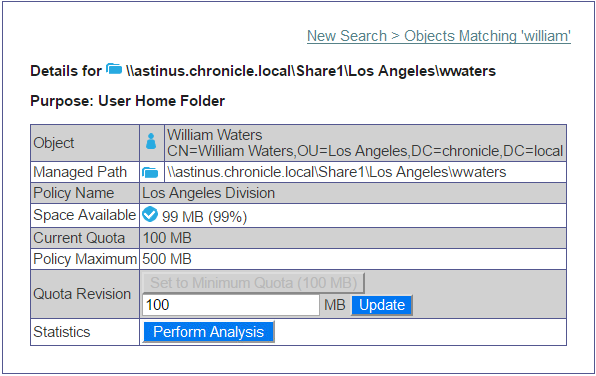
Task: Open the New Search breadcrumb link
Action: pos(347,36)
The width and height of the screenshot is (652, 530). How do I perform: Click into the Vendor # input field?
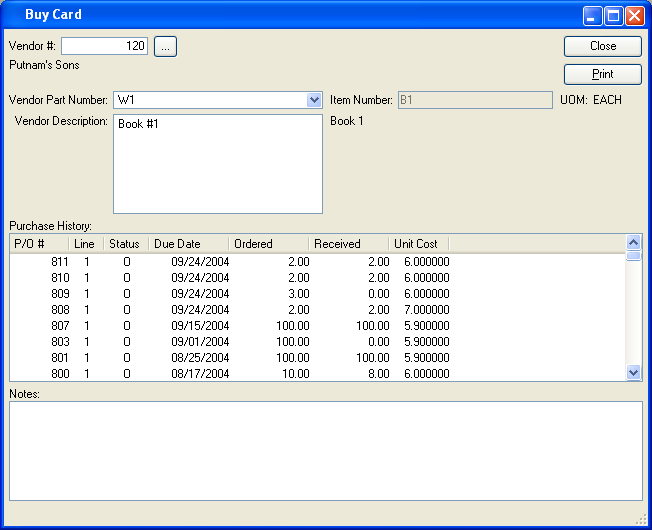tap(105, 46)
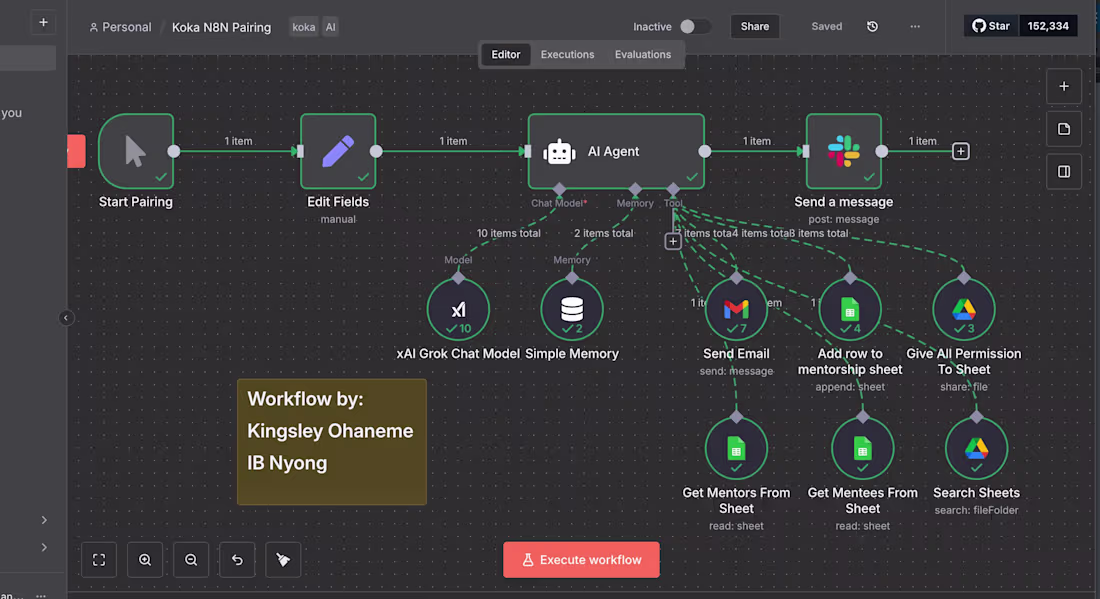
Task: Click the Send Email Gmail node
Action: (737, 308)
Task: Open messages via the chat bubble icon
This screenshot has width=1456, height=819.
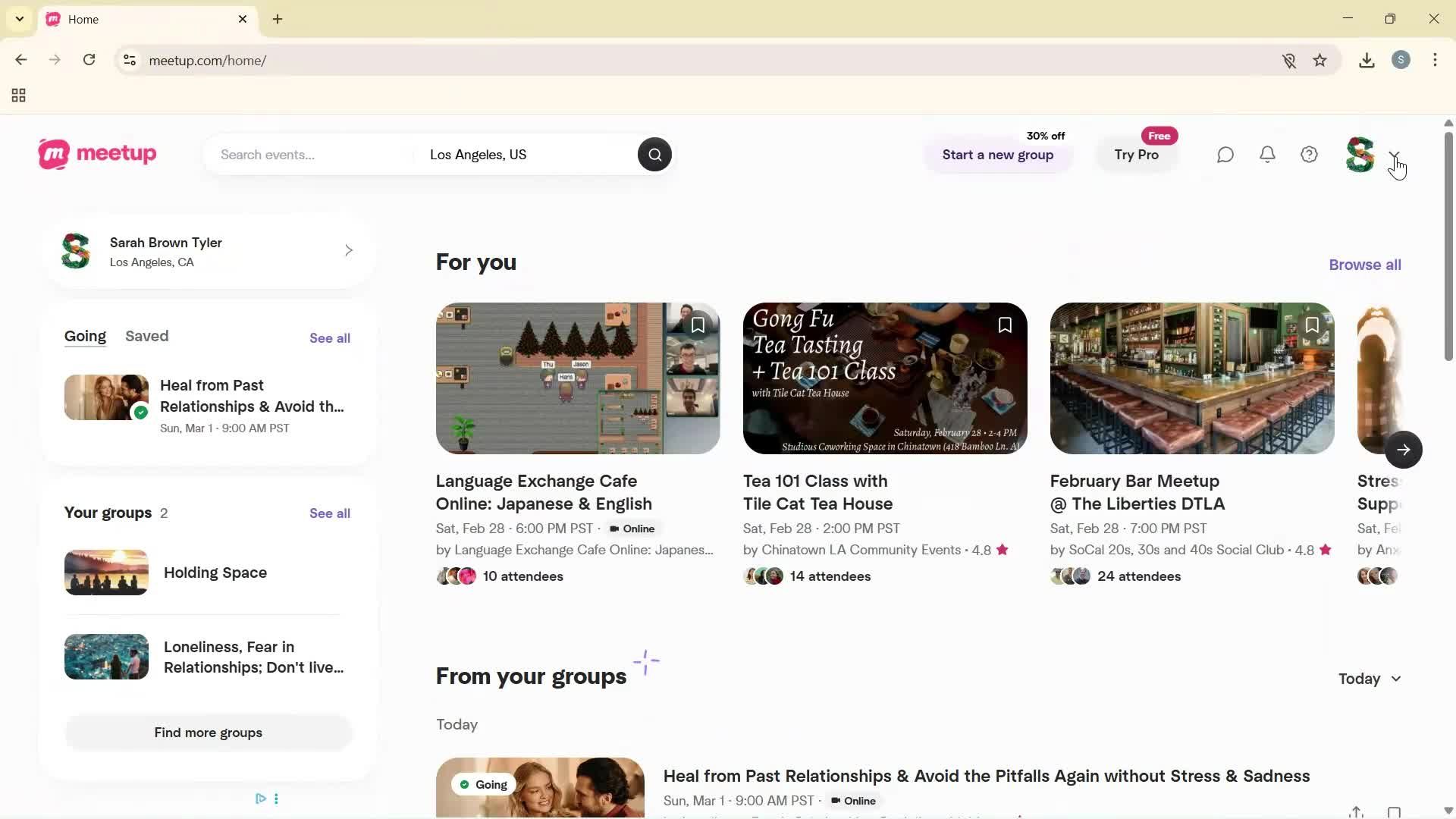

━━━━━━━━━━━━━━━━━━━━

*The task*.
Give every line of the items above as a JSON list of strings, one string per line, without blank lines or the pictures.

*Solved exercise*.
[
  "Task: Open the New Search breadcrumb link",
  "Action: pos(347,36)",
  "The width and height of the screenshot is (652, 530). How do I perform: Click into the Vendor # input field?",
  "tap(105, 46)",
  "Task: Click the Send Email Gmail node",
  "Action: (737, 308)",
  "Task: Open messages via the chat bubble icon",
  "This screenshot has width=1456, height=819."
]